(A) The committee approach: reduce the transfer fee to a very low level of $0.018 (~5 BTS) and thus effectively remove the transfer fee incentive from the referral program.
Consequences for businesses:
For a blog/website business (e.g. fav or Max Wright):
- there is no incentive to operate as there is almost no income (unless they manage to target advanced users, which is unlikely)
For a UI business (e.g. ccedk, kenCode or merivercap):
- there is almost no income from the referral program (unless they manage to target advanced users, which is unlikely)
- they have only one option: construct their own mechanism of charging higher fees and, if they do that, they get 100% of the profit
- the lowest *flat* transfer fee they can offer to their customers is $0.018
Consequences for the network:
- there is no revenue from non-advanced users (EDIT: I should have said: almost no revenue. The network gets 20% of each transfer fee but as the fee is extremely small this income becomes negligible)
- the number of LTMs sold drops substantially (only advanced users have a reason to buy it)
- as a result, the network's revenue stream drops substantially, as LTM upgrades currently make around 90% of the network's revenue
Conclusions: (1) blog/website business are lost, (2) each UI business needs to construct its own charging mechanism to survive and (3) the network's income definitely drops.
(B) My approach: reduce the transfer fee to a relatively low level of $0.04 (~12 BTS) and keep at least some of the transfer fee incentive in the referral program.
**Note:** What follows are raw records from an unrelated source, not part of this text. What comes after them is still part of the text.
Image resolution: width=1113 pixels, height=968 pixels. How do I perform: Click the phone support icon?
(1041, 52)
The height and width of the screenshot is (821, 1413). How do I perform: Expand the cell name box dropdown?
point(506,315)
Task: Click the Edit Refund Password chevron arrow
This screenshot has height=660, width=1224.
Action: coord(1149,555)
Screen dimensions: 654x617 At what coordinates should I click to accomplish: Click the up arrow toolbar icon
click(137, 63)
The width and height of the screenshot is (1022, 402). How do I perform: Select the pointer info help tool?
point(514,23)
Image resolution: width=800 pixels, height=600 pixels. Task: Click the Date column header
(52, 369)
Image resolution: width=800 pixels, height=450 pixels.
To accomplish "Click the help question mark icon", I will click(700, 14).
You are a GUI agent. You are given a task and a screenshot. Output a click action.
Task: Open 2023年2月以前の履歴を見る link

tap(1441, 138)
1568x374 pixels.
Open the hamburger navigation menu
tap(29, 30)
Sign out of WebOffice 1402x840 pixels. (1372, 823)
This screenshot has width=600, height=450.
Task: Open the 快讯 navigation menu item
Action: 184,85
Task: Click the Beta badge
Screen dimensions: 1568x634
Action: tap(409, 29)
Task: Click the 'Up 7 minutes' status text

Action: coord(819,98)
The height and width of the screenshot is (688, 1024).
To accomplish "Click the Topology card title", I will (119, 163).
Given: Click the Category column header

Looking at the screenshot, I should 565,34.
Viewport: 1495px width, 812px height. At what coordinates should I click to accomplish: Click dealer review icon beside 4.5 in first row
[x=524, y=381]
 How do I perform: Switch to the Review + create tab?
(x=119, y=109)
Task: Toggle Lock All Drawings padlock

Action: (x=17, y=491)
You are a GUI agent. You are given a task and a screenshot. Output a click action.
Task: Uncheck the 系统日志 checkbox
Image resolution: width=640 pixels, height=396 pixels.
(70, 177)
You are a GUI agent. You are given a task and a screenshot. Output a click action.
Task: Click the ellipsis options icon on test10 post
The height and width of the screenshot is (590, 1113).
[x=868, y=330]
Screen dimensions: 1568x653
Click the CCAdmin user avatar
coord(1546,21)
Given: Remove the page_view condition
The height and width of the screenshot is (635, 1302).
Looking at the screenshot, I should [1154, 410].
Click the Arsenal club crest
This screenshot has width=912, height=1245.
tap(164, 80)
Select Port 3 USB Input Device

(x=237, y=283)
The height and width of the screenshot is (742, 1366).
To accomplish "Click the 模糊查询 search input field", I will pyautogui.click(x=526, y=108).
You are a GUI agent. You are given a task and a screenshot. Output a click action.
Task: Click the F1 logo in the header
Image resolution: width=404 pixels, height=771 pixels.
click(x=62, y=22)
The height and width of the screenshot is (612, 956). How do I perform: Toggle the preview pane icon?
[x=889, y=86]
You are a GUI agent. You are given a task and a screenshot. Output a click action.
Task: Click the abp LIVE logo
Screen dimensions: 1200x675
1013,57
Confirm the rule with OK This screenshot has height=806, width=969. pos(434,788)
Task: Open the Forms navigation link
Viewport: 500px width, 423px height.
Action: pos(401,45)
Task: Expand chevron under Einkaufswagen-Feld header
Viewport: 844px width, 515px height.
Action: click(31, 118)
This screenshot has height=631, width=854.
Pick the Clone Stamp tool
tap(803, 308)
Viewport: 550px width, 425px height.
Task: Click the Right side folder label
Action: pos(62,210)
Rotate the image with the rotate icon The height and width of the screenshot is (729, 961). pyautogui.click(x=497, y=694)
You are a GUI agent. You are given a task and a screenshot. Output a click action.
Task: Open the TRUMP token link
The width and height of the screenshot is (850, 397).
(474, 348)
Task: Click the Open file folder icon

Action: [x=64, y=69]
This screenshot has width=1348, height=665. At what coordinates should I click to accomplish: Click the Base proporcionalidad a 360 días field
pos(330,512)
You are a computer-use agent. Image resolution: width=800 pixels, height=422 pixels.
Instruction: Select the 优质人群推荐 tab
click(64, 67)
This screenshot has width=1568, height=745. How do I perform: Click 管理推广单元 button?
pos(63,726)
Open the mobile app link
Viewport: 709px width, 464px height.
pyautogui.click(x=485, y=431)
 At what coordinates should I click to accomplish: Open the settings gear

Also, allow registrars to sell LTM at any price they want, provided the network always keeps a 20% cut.
Consequences for businesses:
For a blog/website business (e.g. fav or Max Wright):
- there is still an incentive to operate as they can count on the referral income from non-advanced users
For a UI business (e.g. ccedk, kenCode or merivercap):
- they have a real choice: they can opt out from the referral program by offering LTM for free and instead construct their own mechanism of charging higher fees to keep 100% of the profit OR they can stick to the in-built scheme and sell LTM for any price they find suitable for their customers (the downside is this: they only keep 80% of the profit and they risk that some of their users will try to buy LTM cheaper elsewhere and then migrate to use their apps)
- the lowest *flat* transfer fee they can offer to their customers is $0.008 (i.e. 50% less than the committee approach)
Consequences for the network:
- revenue from non-advanced users is preserved, as the network always gets 20% whenever the in-built referral program is used for non-advanced users
- the number of LTMs sold increases substantially as LTM prices are perfectly matched to what each customer is willing to pay
- it's hard to predict the net effect: on the one hand there might be some revenue lost due to getting on average less than 4k BTS for each LTM sold, but on the other hand there will be more LTM sold and the income from transfer fees will be substantially higher
Conclusions: (1) blog/website business are preserved, (2) UI businesses have a *real* choice and (3) the network's income is most likely preserved or even increased.